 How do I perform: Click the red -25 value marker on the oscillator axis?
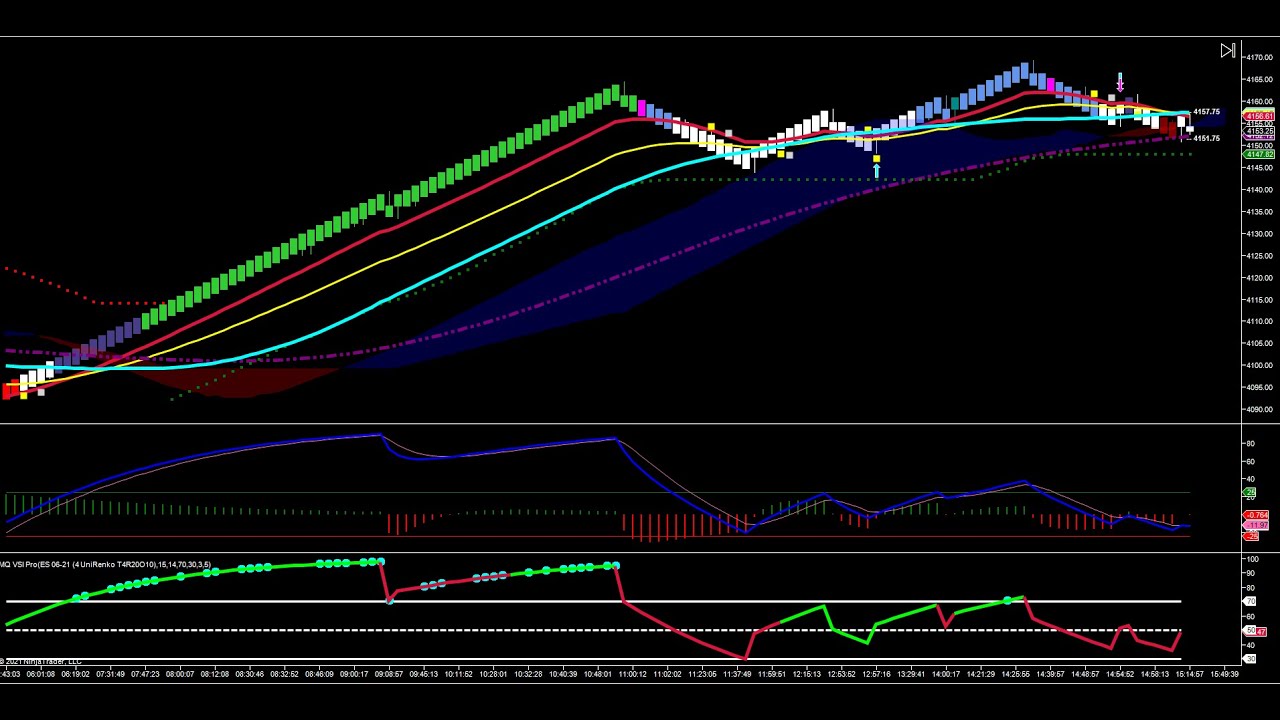pos(1253,536)
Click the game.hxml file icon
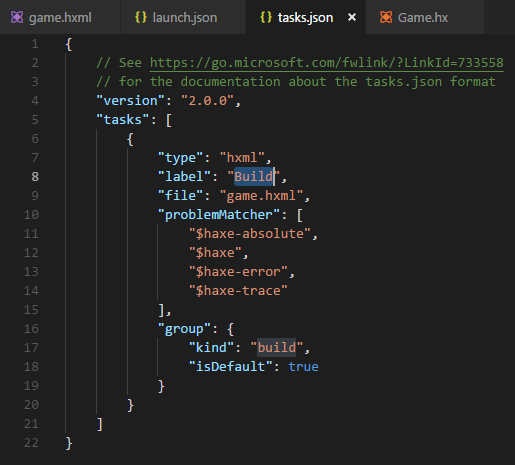The height and width of the screenshot is (465, 515). tap(17, 17)
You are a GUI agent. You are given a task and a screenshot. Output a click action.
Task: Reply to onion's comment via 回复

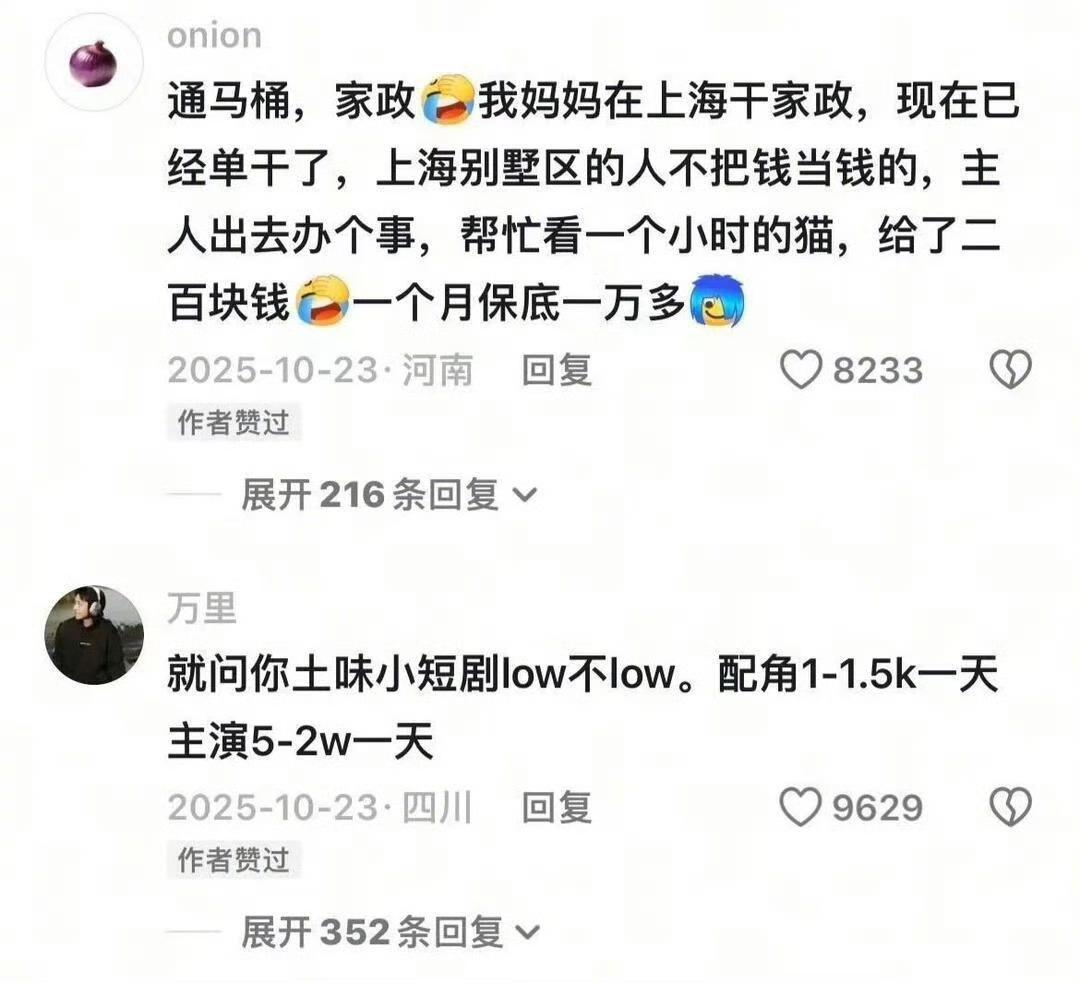[557, 370]
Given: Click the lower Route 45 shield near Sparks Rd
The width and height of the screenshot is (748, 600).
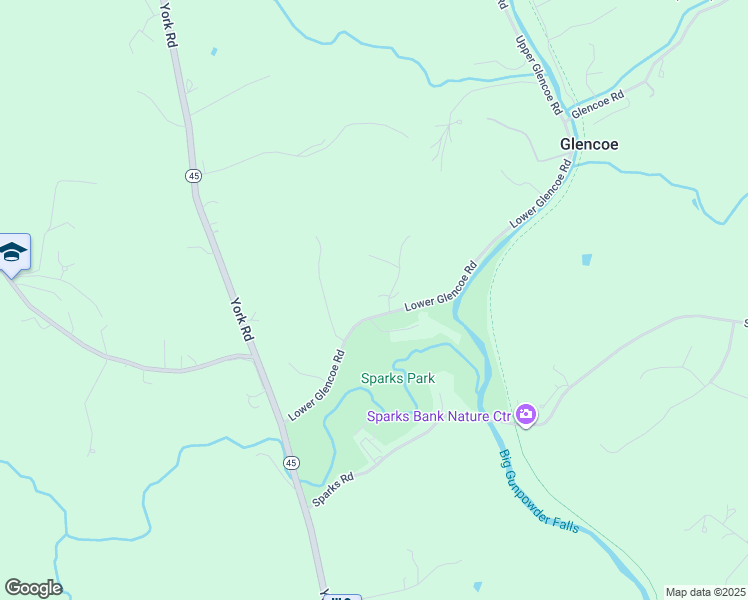Looking at the screenshot, I should click(291, 462).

____________________

ASSIGNMENT> Output each line of the listing above, word for word, from the one holding "The width and" through the last line, both included; omit the pictures.

EXERCISE SOLUTION>
The width and height of the screenshot is (748, 600).
Looking at the screenshot, I should click(291, 462).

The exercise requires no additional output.